Improving efficiency is a common requirement in today's power supplies and electronic equipment. Traditional transformers can no longer meet today's efficiency requirements. High-frequency transformers can not only improve efficiency, but also save power resources. Its service life is much longer than that of ordinary transformers, and it has dual social and economic benefits of energy conservation and environmental protection.

Judging from the current domestic high-frequency transformer products, none are made of flat copper strips. If you use a flat copper strip, it needs to be very flat, which is very difficult in terms of manufacturing technology. Otherwise, the eddy current loss of the conductor will be very large at high frequencies. At present, high frequencies basically use Litz wire to avoid eddy current losses at high frequencies.

Advantages of high-frequency transformers over traditional transformers

This is because the magnitude of the induced electric potential of the transformer depends on the change of the magnetic flux per unit time.
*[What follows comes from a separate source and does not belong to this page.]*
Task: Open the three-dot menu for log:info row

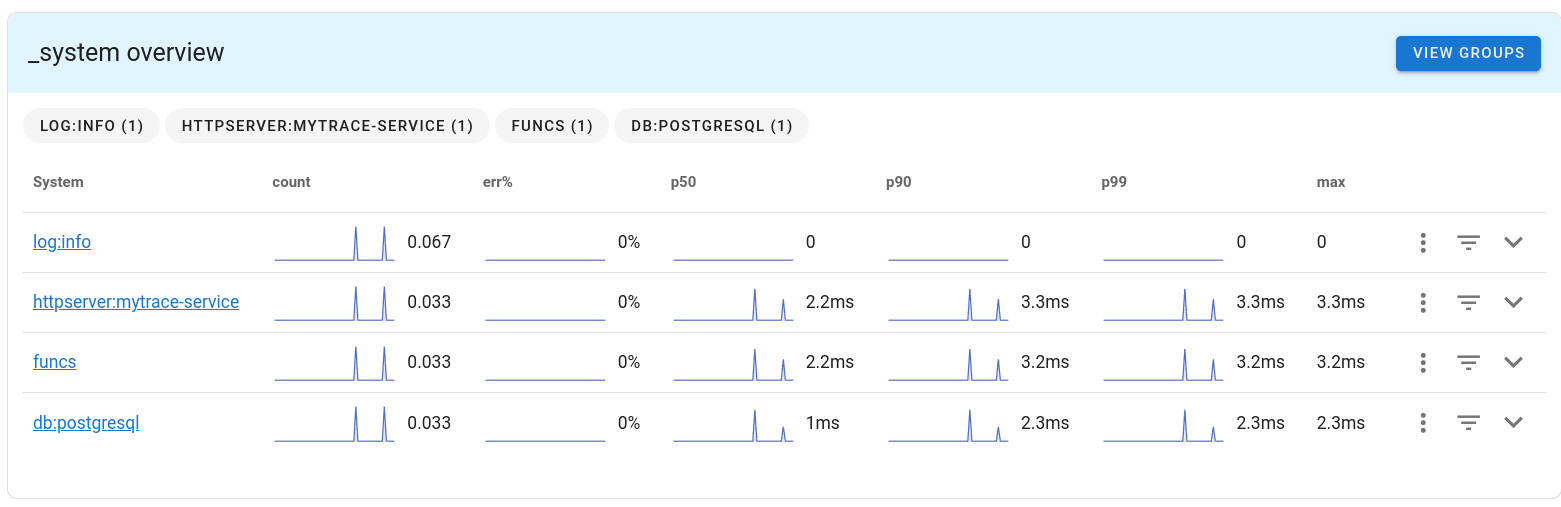Action: point(1422,242)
That is to say, the faster the magnetic flux changes, the greater the induction The greater the potential. Although the magnetic core of the high-frequency transformer is small and the maximum magnetic flux is not large, it operates at high frequency and the magnetic flux changes rapidly. Therefore, when the magnetic core is small and the number of coil turns is small, sufficient electric potential can be generated, while the opposite is true for low frequency.

As the name suggests, a transformer is a power electronic instrument that changes voltage. It is a device that uses Faraday's electromagnetic induction principle to change AC voltage. It is mainly composed of a primary coil, an iron core and a secondary coil. It can achieve matching conversion of input and output current, voltage, and impedance, and can also achieve primary physical isolation. According to different primary voltages, they can be divided into step-down transformers, step-up transformers, isolation transformers, etc.
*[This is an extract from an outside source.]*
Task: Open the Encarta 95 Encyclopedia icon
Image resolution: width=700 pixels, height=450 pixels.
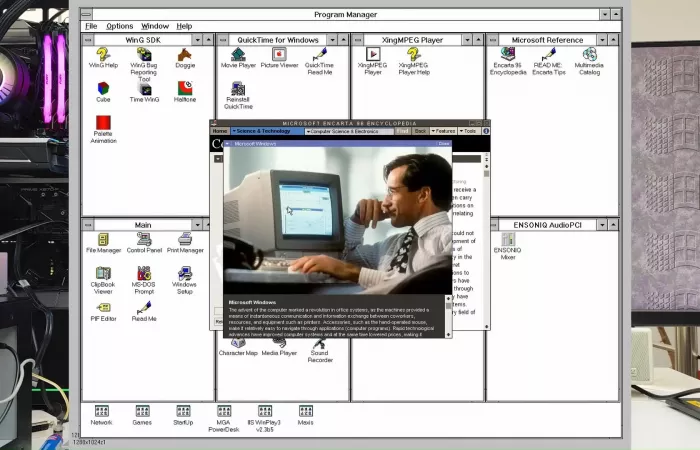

The design calculation of the transformer shows that under the same power condition, the higher the frequency, the smaller the core and the fewer turns per volt. Designing a high-frequency transformer should start with the magnetic core. The transformer cores of switching power supplies are mostly soft magnetic materials used under low magnetic fields, with high magnetic permeability, low coercivity and high resistivity. The magnetic permeability is high, and under a certain number of coil turns, it can withstand a high external voltage through a small excitation current, so under a certain output power requirement, the volume of the magnetic core can be reduced.

Advantages: Very suitable for use on windings of one or two turns, high space utilization, small leakage inductance, and high current resistance.

Disadvantages: high cost, not suitable for multiple turns, poor versatility, and difficult process.

Calculation: The length times the height is the area, which is equivalent to the sum of the cross-sectional areas of all Litz lines.

Flat copper tape cannot be used at high frequencies because the skin effect will be more obvious if the frequency is too high, and winding is very inconvenient. It is suitable for large currents. The opposite is true for the Leeds Line. High frequency has advantages and winding is easy. However, overloading is easy to occur when the current is large.